Problem statement: Lines in the listing below that hold "agent" are the ones to copy.

Given records:

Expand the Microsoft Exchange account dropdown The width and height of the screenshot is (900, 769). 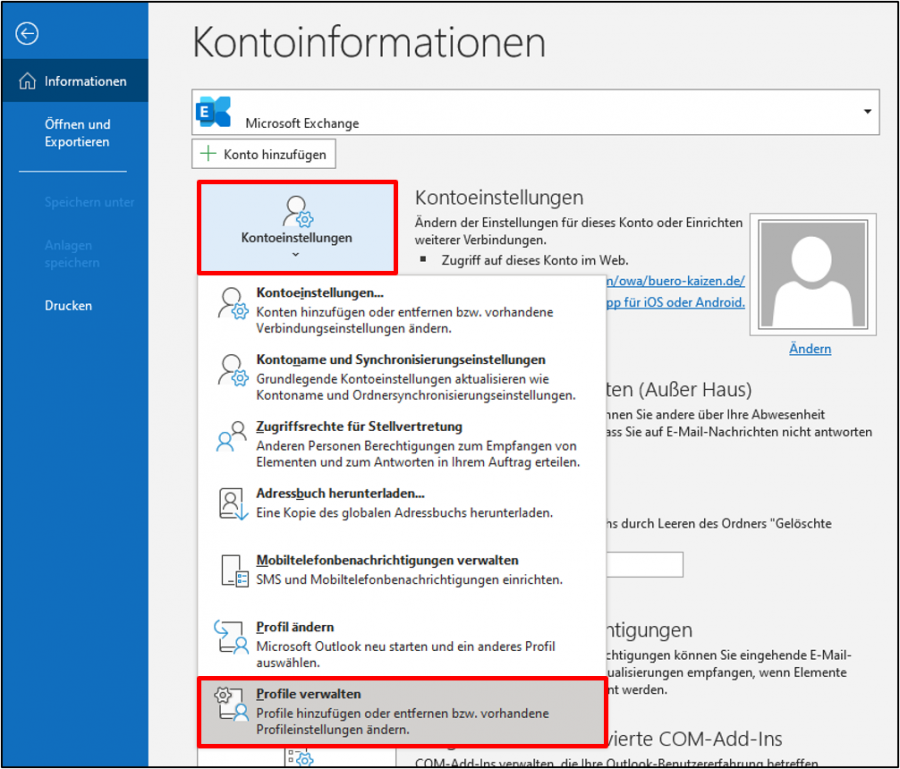(866, 111)
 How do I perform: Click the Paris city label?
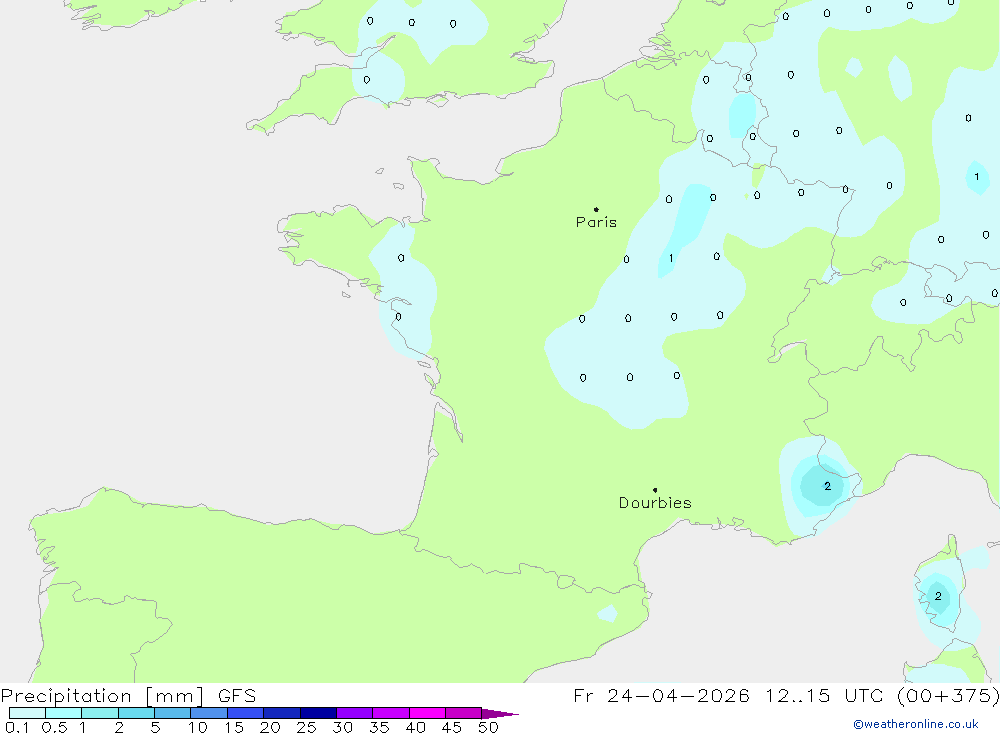point(596,223)
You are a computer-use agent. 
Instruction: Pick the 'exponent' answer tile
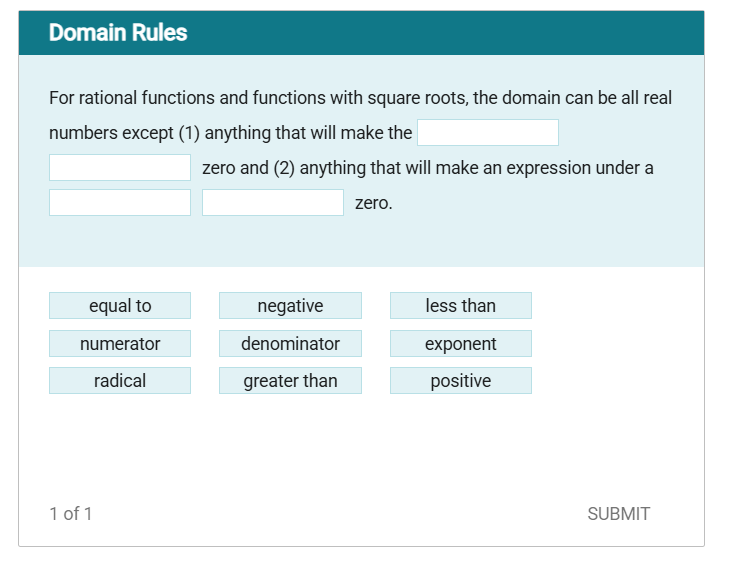[460, 344]
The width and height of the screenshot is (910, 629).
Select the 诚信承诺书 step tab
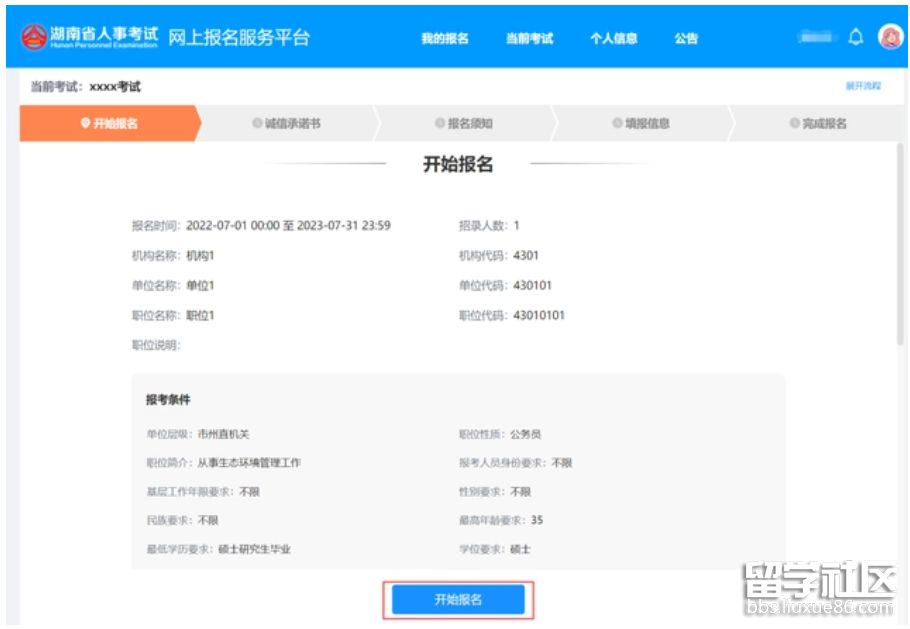tap(287, 124)
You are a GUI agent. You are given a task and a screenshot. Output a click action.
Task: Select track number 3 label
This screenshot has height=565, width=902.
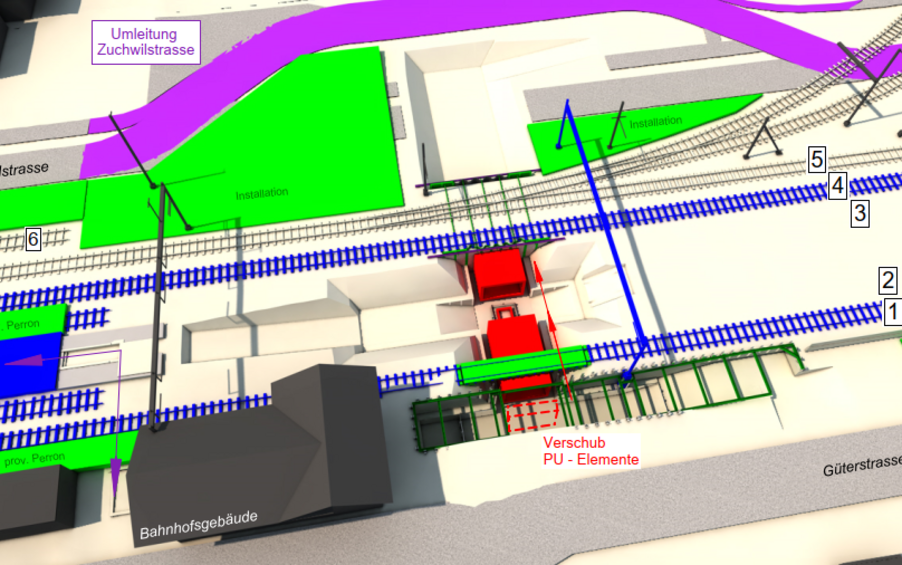[x=860, y=212]
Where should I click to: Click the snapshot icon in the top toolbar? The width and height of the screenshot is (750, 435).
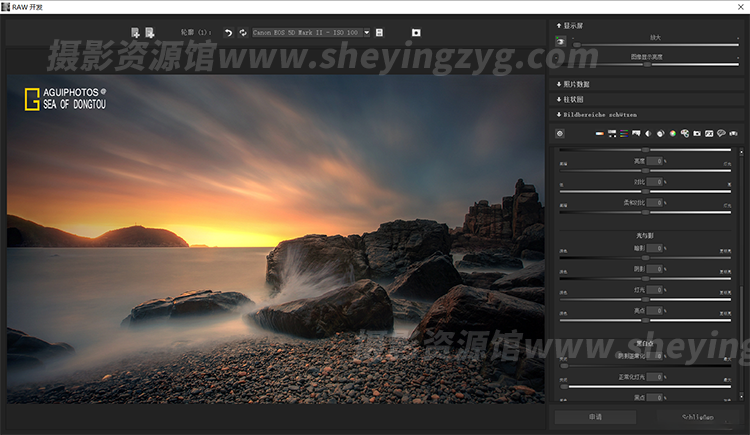(x=416, y=33)
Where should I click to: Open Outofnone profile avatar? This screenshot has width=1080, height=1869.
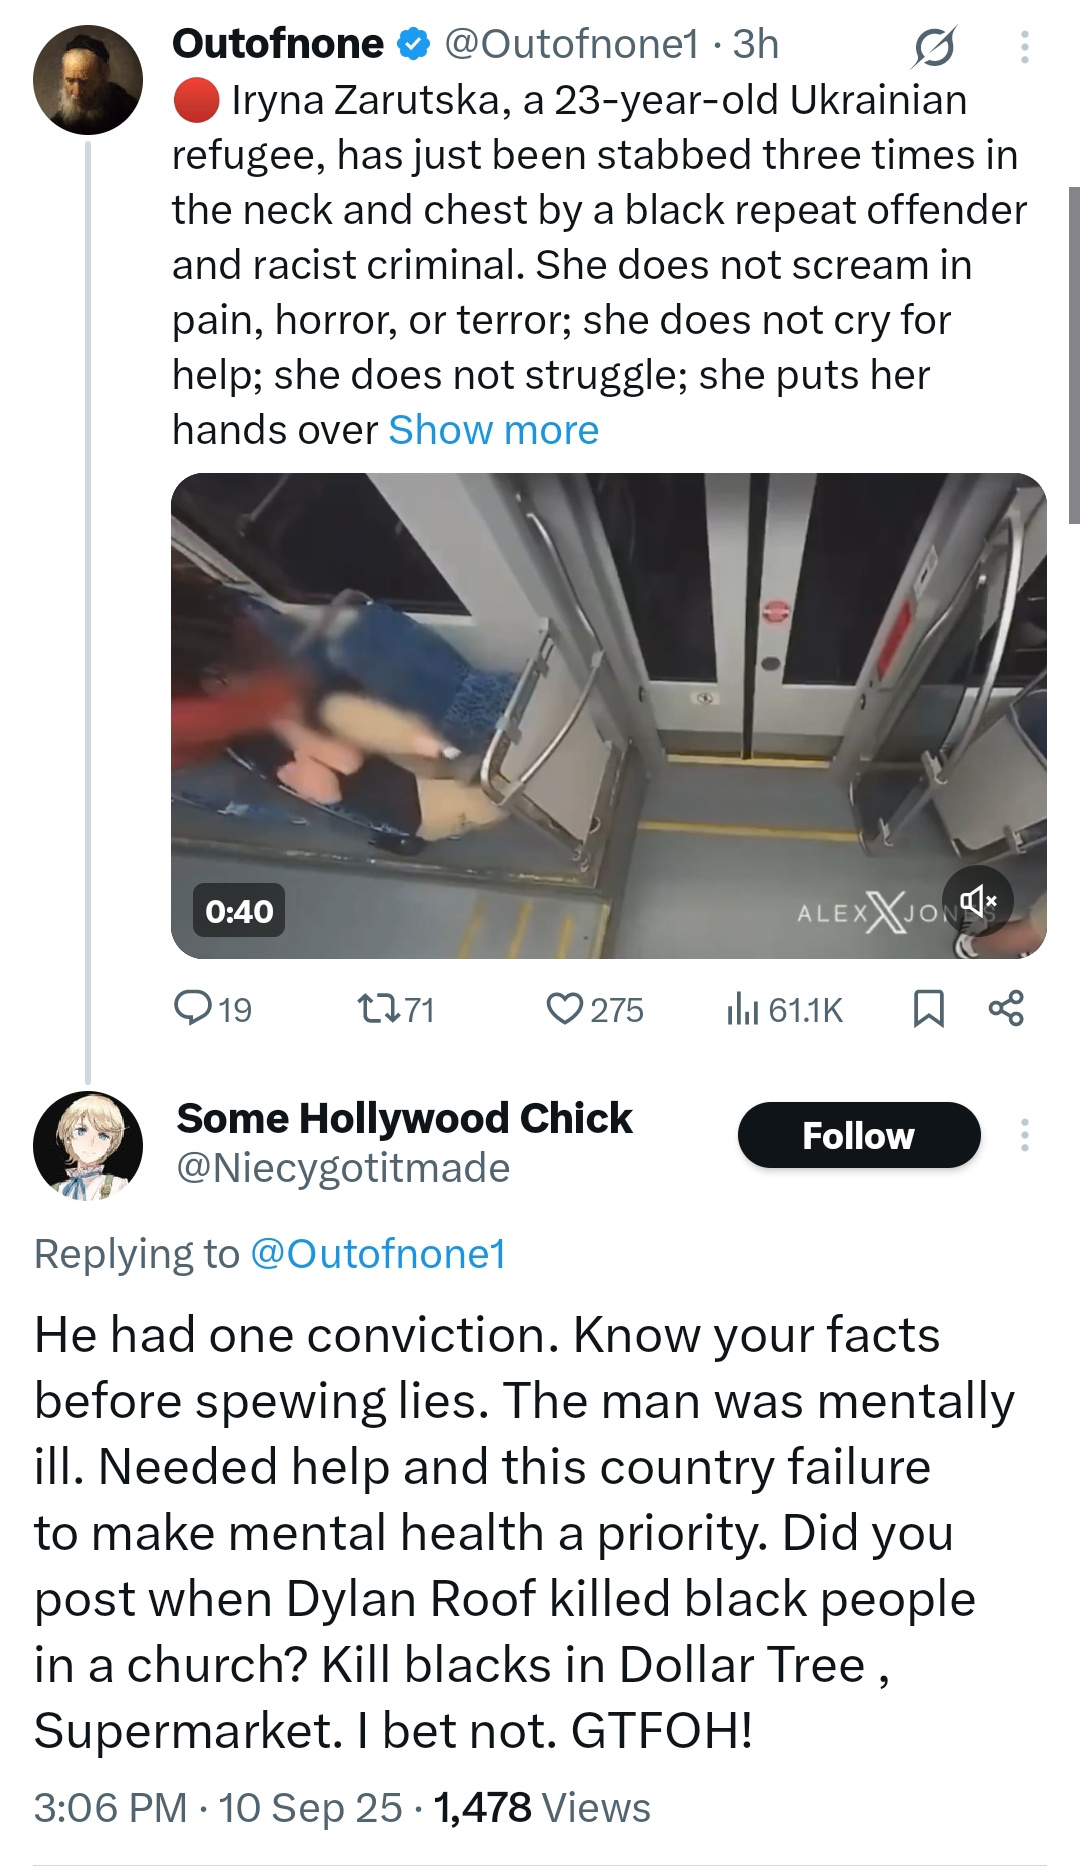click(x=88, y=80)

Problem solution:
You are a computer-use agent. 
You are a GUI agent. You are given a task and a screenshot. Output a click action.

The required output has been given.